L = \frac{1}{2}(\partial_{\mu}\varphi )^{2} - V(|\varphi |) , V(|\varphi | = \varphi_{0}) = 0 \qquad (1)

$$

Let us parametrize Goldstone degree of freedom, $\varphi = \varphi_{0}e^{i\theta}$. Then instead of $(1)$ we will get

$$

L = \frac{\varphi_{0}^{2}}{2}(\partial_{\mu}\theta )^{2} \qquad (2)

$$

In fact, this leaves us with undetermined VEV of Goldstone degree of freedom. This VEV corresponds to the coherent state of $\theta$-particles with zero momentum.

Suppose also that instead of $(1)$ we have the lagrangian with small explicit symmetry breaking term, which after substitution of anzats $\varphi = \varphi_{0}e^{i\theta}$ leads to appearance $-\frac{\varphi_{0}^{2}m^{2}}{2}\theta^2$ extra term in $(2)$:

$$

L' = \frac{\varphi_{0}^{2}}{2}(\partial_{\mu}\theta )^{2} - \frac{\varphi_{0}^{2}m^{2} \theta^{2}}{2} \qquad (2')

$$

The first question: in case of absense of explicit symmetry breaking, can we fix this VEV by some properties of underlying theory? Or it is completely undertermined and may take arbitrary values from $0$ to $2 \pi$?

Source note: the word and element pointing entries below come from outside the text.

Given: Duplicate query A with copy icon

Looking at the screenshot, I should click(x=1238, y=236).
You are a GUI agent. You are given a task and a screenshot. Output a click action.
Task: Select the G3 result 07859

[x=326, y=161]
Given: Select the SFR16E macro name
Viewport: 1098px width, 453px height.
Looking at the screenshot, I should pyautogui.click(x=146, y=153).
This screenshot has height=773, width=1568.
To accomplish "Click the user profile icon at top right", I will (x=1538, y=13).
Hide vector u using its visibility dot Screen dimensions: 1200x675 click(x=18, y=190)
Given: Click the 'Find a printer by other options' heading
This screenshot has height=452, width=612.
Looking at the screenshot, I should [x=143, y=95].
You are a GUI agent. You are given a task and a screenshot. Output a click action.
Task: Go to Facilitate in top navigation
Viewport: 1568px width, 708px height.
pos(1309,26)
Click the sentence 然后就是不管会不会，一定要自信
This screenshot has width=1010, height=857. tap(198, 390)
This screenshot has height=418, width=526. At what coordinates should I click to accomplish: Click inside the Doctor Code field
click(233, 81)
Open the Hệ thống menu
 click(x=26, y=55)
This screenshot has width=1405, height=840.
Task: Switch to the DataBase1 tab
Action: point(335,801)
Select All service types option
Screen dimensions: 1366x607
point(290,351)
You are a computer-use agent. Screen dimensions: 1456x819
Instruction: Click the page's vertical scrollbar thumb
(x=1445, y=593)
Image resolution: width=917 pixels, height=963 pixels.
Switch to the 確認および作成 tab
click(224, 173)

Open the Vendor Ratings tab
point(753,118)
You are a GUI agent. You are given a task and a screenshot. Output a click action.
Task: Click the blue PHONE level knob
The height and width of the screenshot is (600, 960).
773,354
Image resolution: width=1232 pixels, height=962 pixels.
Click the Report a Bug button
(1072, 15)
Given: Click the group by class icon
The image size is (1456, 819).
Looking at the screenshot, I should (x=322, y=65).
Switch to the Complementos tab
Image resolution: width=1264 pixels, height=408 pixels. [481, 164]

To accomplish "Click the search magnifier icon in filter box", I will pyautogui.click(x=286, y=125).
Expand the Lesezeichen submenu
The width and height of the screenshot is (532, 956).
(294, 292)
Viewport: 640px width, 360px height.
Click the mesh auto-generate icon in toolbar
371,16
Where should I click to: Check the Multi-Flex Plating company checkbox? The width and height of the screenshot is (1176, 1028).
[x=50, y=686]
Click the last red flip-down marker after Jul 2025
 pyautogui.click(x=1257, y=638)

The second question: in case of presence of explicit symmetry breaking term, can we immediately state that VEV of $\theta$ field is zero due to presence of mass term in $(2')$ which makes zero contribution in classical energy of $\theta$ field only if $\rangle \theta \langle = 0$?

The third extra question. Suppose that we know only effective theory with $\theta$ field and its interactions with other fields, and the lagrangian takes the form

$$

L{''} = \frac{1}{2}(\partial_{\mu}\theta )^{2} - \sum_{i}\partial_{\mu}\theta J^{\mu}_{i}c_{i}, \qquad (3)

$$

where $J_{\mu}^{i}$ denotes some vector or pseudovector currents, in dependence of what $\theta$ is. May we strictly state that due to scale invariant form of the lagrangian $(3)$ $\theta$ field arises in corresponding effective theory in a way nothing but as goldstone degree of freedom?